Derby Winner Medina Spirit Fails Drug Test, Churchill Suspends Baffert

Posted on: May 9, 2021, 09:27h.

Last updated on: May 9, 2021, 09:30h.

Medina Spirit, the longshot who gave trainer Bob Baffert his record-setting seventh Kentucky Derby win, tested positive after the race for an excessive amount of betamethasone, an anti-inflammatory steroid. Baffert made the announcement Sunday morning and denied the allegations.

Trainer Bob Baffert (center, black coat) celebrates his record 220th career Grade 1 victory on May 1 after Gamine wins the Derby City Distaff at Churchill Downs. Hours later, Baffert would win his record seventh Kentucky Derby when Medina Spirit claimed the Run for the Roses. On Sunday, Baffert announced his colt tested positive for betamethasone.

Two hours after Baffert’s press conference, Churchill Downs issued a statement saying it suspended the hall of fame trainer from entering horses for races at the Louisville track for the time being.

“Failure to comply with the rules and medication protocols jeopardizes the safety of the horses and jockeys, the integrity of our sport and the reputation of the Kentucky Derby and all who participate. Churchill Downs will not tolerate it… We will await the conclusion of the Kentucky Horse Racing Commissions’ investigation before taking further steps,” the track said.

Baffert in Disbelief

Baffert met with reporters outside his barn Sunday morning and strenuously defended his stable and his newest Kentucky Derby winner.

Medina Spirit has never been treated with betamethasone,” he told reporters outside his barn at Churchill Downs. “I cannot believe that I’m here before you guys. I’d never thought I’d be here.”

While often considered one of the best trainers ever, this is not the first time Baffert has faced allegations and positive tests. He has had several positive test results overturned, including just last month when the Arkansas Racing Commission reversed disqualifications against Baffert horses Charlatan and Gamine from wins they had at Oaklawn Park last year. In this case, the trainer also avoided a 15-day suspension, but the Commission still fined him $10,000.

And earlier this year, the Kentucky Horse Racing Commission officially disqualified Gamine from her third-place finish in last year’s Kentucky Oaks – also held at Churchill Downs – after a post-race test also found excessive amounts of betamethasone.

Baffert avoided a suspension, but the commission did fine him $1,500.

On the same day that Medina Spirit won the Derby, Gamine came back to Churchill Downs and won the Derby City Distaff. With that win, Baffert also earned his 220th Grade 1 stakes win, setting a new record for trainers.
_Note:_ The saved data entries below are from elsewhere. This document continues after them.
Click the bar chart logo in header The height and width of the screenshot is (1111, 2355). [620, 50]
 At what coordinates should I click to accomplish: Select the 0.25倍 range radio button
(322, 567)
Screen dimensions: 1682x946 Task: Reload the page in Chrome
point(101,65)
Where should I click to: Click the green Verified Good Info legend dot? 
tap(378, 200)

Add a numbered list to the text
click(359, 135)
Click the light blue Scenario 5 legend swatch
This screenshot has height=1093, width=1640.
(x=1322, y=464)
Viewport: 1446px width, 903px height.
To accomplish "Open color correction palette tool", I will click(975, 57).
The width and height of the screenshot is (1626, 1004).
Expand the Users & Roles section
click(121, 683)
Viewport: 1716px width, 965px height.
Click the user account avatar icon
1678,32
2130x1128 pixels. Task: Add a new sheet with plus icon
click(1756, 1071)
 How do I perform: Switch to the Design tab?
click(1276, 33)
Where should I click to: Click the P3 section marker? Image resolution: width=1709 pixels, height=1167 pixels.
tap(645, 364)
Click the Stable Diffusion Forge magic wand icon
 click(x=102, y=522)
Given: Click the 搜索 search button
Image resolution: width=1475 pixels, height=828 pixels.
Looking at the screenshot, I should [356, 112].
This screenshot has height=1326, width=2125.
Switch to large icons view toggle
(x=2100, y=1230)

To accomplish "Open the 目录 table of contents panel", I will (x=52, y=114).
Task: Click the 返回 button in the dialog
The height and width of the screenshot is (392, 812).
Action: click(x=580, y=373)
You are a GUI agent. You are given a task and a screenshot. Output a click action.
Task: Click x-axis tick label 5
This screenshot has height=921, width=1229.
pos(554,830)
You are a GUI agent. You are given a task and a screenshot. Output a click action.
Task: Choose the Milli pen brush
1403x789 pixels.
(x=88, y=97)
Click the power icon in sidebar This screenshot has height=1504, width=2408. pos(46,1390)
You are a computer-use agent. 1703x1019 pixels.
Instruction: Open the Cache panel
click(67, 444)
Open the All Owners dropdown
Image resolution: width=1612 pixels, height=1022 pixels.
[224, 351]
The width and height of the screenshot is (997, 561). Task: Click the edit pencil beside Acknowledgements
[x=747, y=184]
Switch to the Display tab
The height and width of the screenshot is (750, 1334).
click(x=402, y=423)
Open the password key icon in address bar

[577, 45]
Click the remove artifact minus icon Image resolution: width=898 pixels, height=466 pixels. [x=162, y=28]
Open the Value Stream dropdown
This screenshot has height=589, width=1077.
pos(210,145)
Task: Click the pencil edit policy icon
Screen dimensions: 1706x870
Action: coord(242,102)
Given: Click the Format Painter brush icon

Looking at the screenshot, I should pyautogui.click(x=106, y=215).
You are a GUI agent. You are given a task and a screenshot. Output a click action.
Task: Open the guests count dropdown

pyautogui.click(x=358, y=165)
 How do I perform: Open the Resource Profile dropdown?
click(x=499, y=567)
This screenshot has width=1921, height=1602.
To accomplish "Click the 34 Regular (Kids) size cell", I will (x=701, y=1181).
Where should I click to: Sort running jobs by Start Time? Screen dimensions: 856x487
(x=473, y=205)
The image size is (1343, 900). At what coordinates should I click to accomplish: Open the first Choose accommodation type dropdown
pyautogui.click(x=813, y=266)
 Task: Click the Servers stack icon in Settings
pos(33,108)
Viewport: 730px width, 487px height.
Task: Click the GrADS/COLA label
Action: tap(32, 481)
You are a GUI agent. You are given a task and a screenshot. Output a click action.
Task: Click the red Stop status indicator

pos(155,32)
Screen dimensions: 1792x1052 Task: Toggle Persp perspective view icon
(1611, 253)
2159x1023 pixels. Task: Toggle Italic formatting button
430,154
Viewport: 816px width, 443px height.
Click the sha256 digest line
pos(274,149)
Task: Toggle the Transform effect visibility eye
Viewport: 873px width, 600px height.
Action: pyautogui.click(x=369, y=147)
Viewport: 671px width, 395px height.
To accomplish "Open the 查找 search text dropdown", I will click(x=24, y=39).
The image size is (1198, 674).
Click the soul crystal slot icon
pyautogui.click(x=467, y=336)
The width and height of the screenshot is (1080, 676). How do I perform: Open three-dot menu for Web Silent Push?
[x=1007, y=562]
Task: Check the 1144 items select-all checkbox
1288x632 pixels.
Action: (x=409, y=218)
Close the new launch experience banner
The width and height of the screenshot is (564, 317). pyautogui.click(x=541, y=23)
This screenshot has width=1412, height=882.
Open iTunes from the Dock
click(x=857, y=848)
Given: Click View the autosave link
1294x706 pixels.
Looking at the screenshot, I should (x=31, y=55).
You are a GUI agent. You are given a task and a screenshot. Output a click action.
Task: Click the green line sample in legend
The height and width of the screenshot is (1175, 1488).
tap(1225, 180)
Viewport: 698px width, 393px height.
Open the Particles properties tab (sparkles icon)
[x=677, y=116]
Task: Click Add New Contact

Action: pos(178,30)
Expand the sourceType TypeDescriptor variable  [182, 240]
There’s also the case of another Kentucky Derby winner, Justify. More than a year after he won the Triple Crown, reports surfaced that he and other horses tested positive scopolamine after winning the Santa Anita Derby. Justify needed that victory in order to qualify for the Kentucky Derby.

Earlier this year, the California Horse Racing Board decided to uphold the decision not to disqualify Justify after it was determined he and the other horses after it was determined the horses were inadvertently exposed to jimson weed, which caused the contamination.